- Cherokee Bluffs Cherokee Bluffs
- Coordinates: 32°40′55″N 85°54′23″W﻿ / ﻿32.68194°N 85.90639°W
- Country: United States
- State: Alabama
- County: Tallapoosa
- Elevation: 561 ft (171 m)
- Time zone: UTC-6 (Central (CST))
- • Summer (DST): UTC-5 (CDT)
- Area codes: 256 & 938
- GNIS feature ID: 115998

= Cherokee Bluffs, Alabama =

Cherokee Bluffs is an unincorporated community in Tallapoosa County, Alabama, United States.

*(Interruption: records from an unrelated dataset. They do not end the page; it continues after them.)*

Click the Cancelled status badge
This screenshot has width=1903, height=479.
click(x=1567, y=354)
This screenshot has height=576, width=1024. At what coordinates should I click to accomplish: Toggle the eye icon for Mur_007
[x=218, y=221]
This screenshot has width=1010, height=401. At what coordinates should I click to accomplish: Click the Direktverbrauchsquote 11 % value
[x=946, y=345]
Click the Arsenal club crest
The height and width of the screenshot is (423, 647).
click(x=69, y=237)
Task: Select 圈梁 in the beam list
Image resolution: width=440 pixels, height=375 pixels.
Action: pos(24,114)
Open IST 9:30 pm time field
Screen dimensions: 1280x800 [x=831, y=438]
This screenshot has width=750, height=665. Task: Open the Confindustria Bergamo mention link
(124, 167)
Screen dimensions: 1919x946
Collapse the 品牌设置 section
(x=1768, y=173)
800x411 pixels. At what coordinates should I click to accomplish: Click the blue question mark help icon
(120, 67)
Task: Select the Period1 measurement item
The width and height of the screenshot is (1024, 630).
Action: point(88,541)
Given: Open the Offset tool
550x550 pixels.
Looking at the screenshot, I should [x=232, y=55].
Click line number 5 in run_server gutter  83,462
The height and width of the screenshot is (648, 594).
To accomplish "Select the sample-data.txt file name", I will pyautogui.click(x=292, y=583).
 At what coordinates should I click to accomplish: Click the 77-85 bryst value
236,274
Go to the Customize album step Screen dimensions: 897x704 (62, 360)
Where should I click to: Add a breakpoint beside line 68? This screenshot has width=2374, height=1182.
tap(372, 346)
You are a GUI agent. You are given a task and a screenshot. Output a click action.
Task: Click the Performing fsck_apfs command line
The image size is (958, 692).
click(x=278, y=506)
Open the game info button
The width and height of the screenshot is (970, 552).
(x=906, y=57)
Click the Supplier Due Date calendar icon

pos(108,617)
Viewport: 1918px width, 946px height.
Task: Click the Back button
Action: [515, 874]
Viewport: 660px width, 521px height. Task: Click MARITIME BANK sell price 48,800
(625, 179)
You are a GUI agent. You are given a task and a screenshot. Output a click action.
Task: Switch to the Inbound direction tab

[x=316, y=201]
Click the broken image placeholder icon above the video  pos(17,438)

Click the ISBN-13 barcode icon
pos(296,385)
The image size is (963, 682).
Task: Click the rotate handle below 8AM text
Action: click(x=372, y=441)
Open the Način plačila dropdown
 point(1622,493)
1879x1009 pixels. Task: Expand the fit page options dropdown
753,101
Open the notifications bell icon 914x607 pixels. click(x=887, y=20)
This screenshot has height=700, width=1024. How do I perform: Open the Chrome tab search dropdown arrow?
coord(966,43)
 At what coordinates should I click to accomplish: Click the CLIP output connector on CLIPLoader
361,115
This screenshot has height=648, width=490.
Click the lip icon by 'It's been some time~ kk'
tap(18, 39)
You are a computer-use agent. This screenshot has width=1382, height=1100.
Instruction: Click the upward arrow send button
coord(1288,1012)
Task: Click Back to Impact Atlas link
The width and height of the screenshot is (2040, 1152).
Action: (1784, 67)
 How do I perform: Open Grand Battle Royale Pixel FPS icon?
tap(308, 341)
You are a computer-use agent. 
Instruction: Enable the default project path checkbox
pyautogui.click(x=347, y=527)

The bluffs were a landmark in Tallapoosa County, and they were chosen as the first site on the Tallapoosa River for the creation of a dam and reservoir.

==Background==
Martin Dam was built at Cherokee Bluffs and completed in 1939. During construction, the community had bathhouses, bunkhouses, a school, commissary, dining hall, recreation hall, camp hospital, and a barber shop. The workers were tested for typhoid fever and malaria, and were not hired if they tested positive for malaria. Local residents were also tested for malaria. Cherokee Bluffs is the birthplace of Roy C. Craven, the founding director of the University Gallery at the University of Florida.